Repórter
Publicado em 30 de janeiro de 2026 às 14h11.
Última atualização em 30 de janeiro de 2026 às 14h21.
A ministra do Planejamento, Simone Tebet, confirmou nesta sexta-feira, 30, que deixará o cargo com o objetivo de disputar uma vaga no Senado nas eleições de 2026. A decisão, segundo ela, foi discutida diretamente com o presidente Luiz Inácio Lula da Silva (PT).
Durante participação em um evento no Insper, em São Paulo, Tebet mencionou que a escolha tem motivação pessoal e, até o momento, foi compartilhada apenas com o presidente. Questionada pela imprensa, afirmou que ainda não definiu por qual estado pretende se lançar candidata.
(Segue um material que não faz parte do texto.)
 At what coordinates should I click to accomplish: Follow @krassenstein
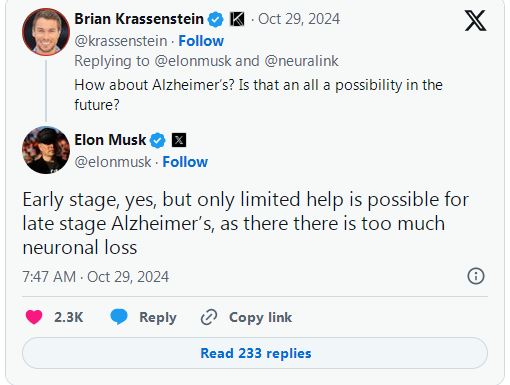click(201, 41)
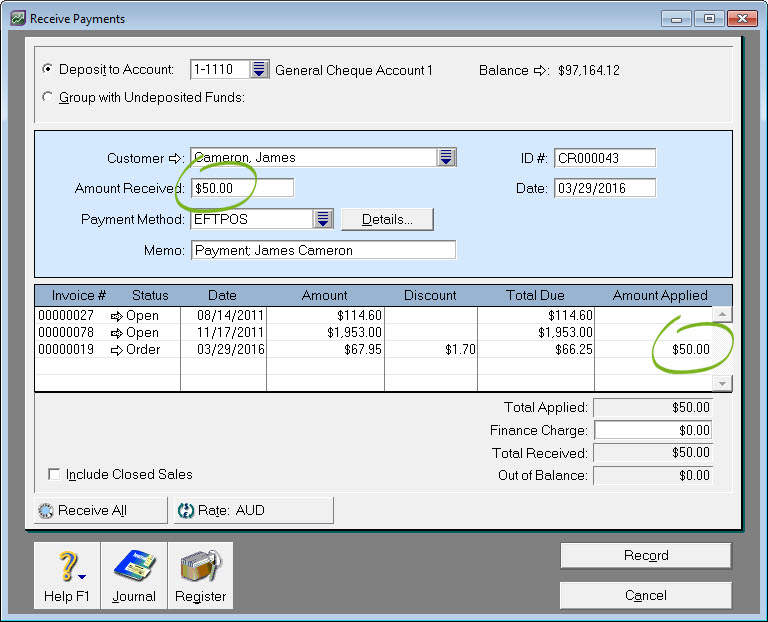Expand the Customer name dropdown list
Viewport: 768px width, 622px height.
[446, 158]
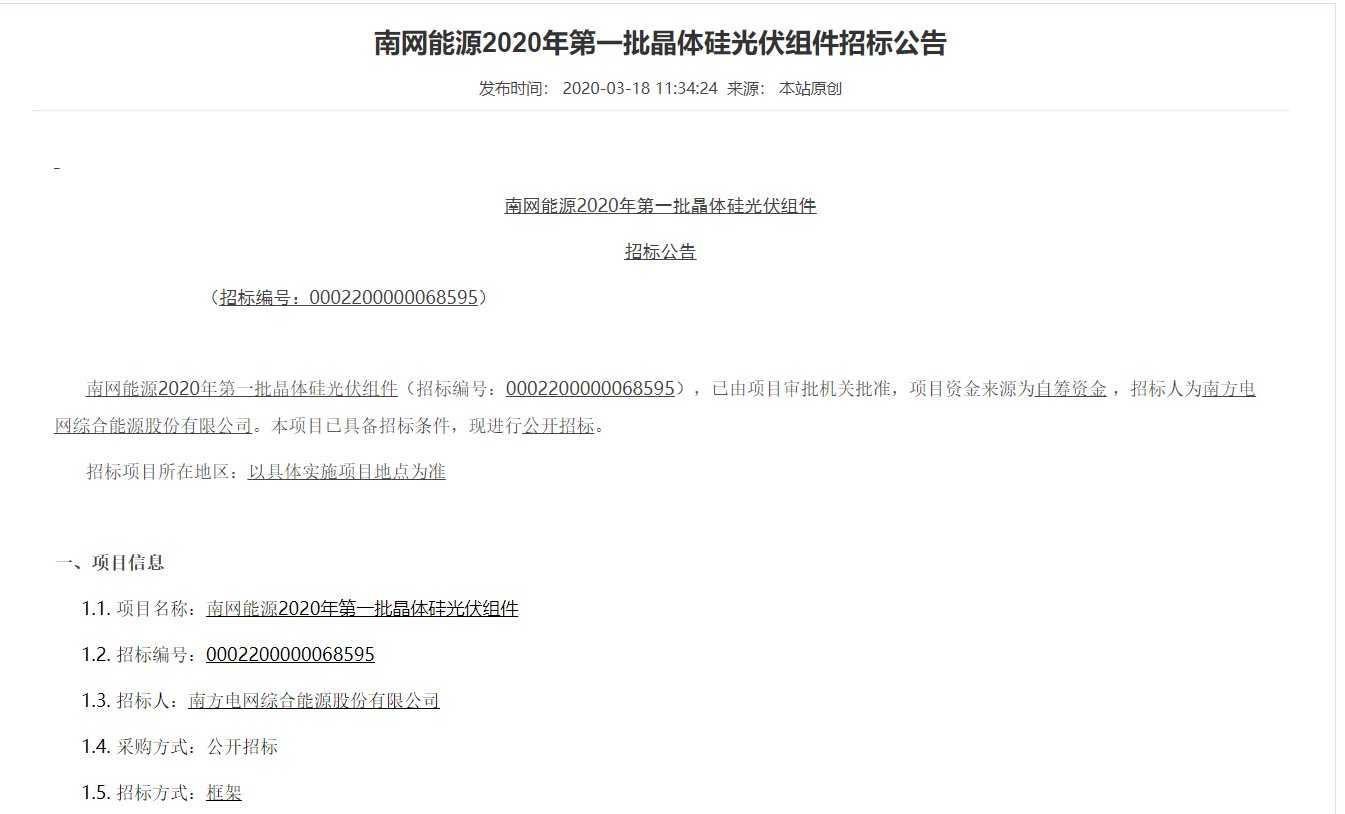Screen dimensions: 1345x814
Task: Click the source text 本站原创
Action: [x=810, y=88]
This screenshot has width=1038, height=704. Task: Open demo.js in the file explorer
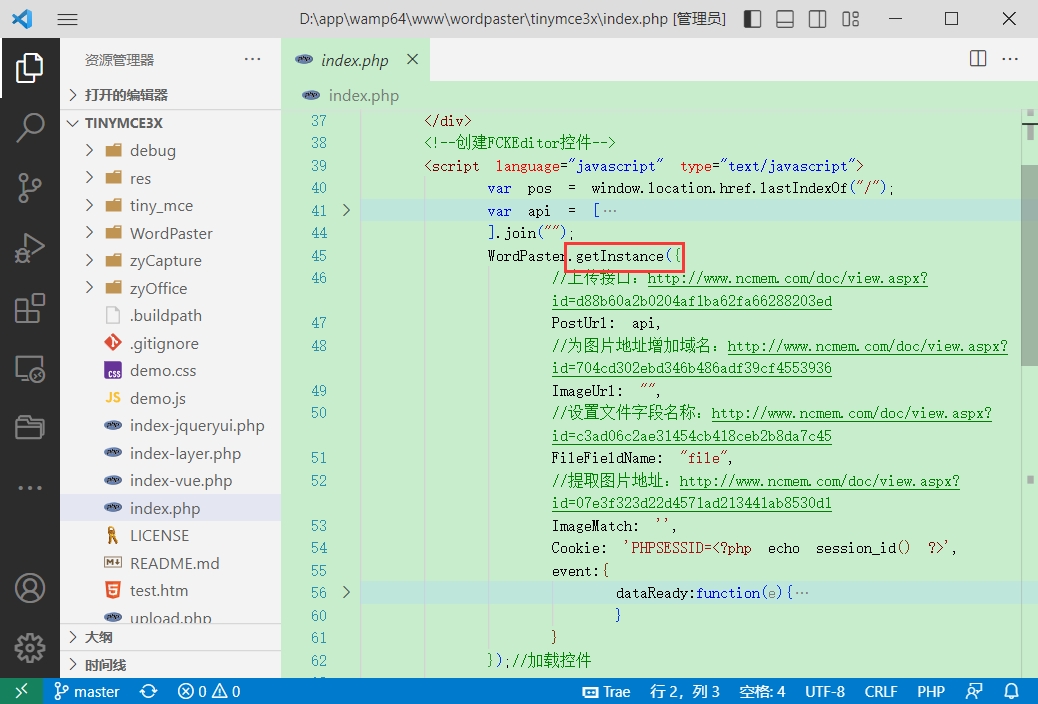[157, 398]
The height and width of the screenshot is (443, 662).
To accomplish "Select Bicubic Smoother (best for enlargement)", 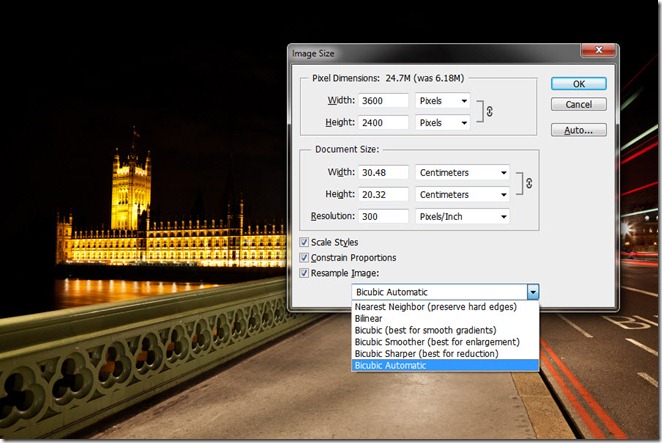I will [426, 342].
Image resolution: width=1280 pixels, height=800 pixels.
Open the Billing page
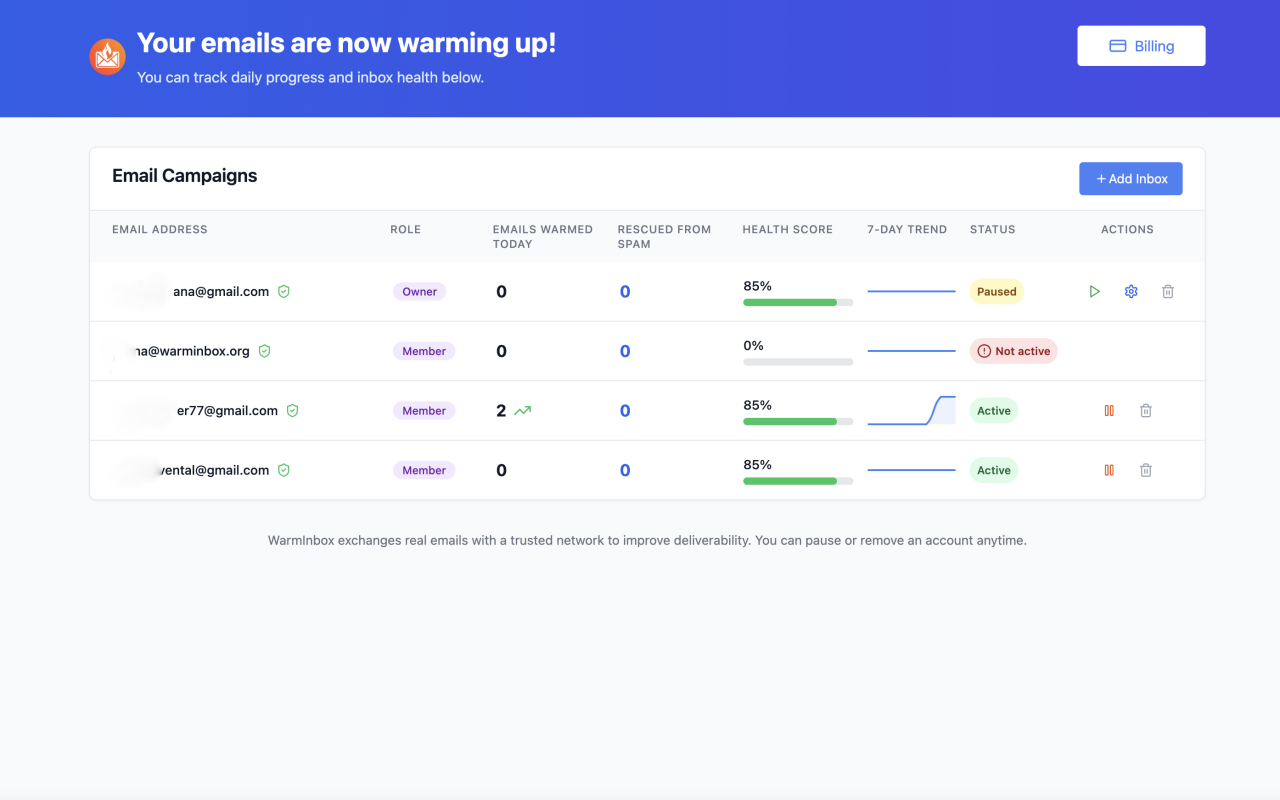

Entre as possibilidades avaliadas, está uma candidatura por São Paulo. Tebet chegou a ser mencionada como possível nome para o governo estadual, mas sinalizou que considera Fernando Haddad e Geraldo Alckmin como pré-candidatos mais competitivos.
"Eu, particularmente, entendo que São Paulo tem dois nomes de peso relevantes que têm condições de performar muito bem, de levar inclusive para o segundo turno, que é o ministro Fernanda Haddad e o vice-presidente Geraldo Alckmin. Não entramos em detalhes, não foi essa discussão. Eu estou aqui apenas externando uma mera opinião".
Simone Tebet não definiu se permanecerá no MDB. Em São Paulo, o partido integra a base de apoio do governador Tarcísio de Freitas e também está alinhado à gestão do prefeito Ricardo Nunes. A ministra recebeu um convite formal para se filiar ao PSB, mas afirmou que a decisão sobre seu futuro político dependerá de conversas com o presidente Lula.
No plano estadual, o nome prioritário do PT para a disputa ao governo paulista é o de Fernando Haddad. No entanto, o ministro da Fazenda tem demonstrado resistência à possibilidade de voltar a concorrer ao Executivo estadual.
Dentro da base aliada de Lula, Tebet passou a ser considerada uma alternativa para a corrida estadual em São Paulo, principalmente por sua capacidade de diálogo com o eleitorado do interior e pelo potencial de reduzir a rejeição ao PT em segmentos mais conservadores. Também pesa o fato de o estado nunca ter sido governado por uma mulher.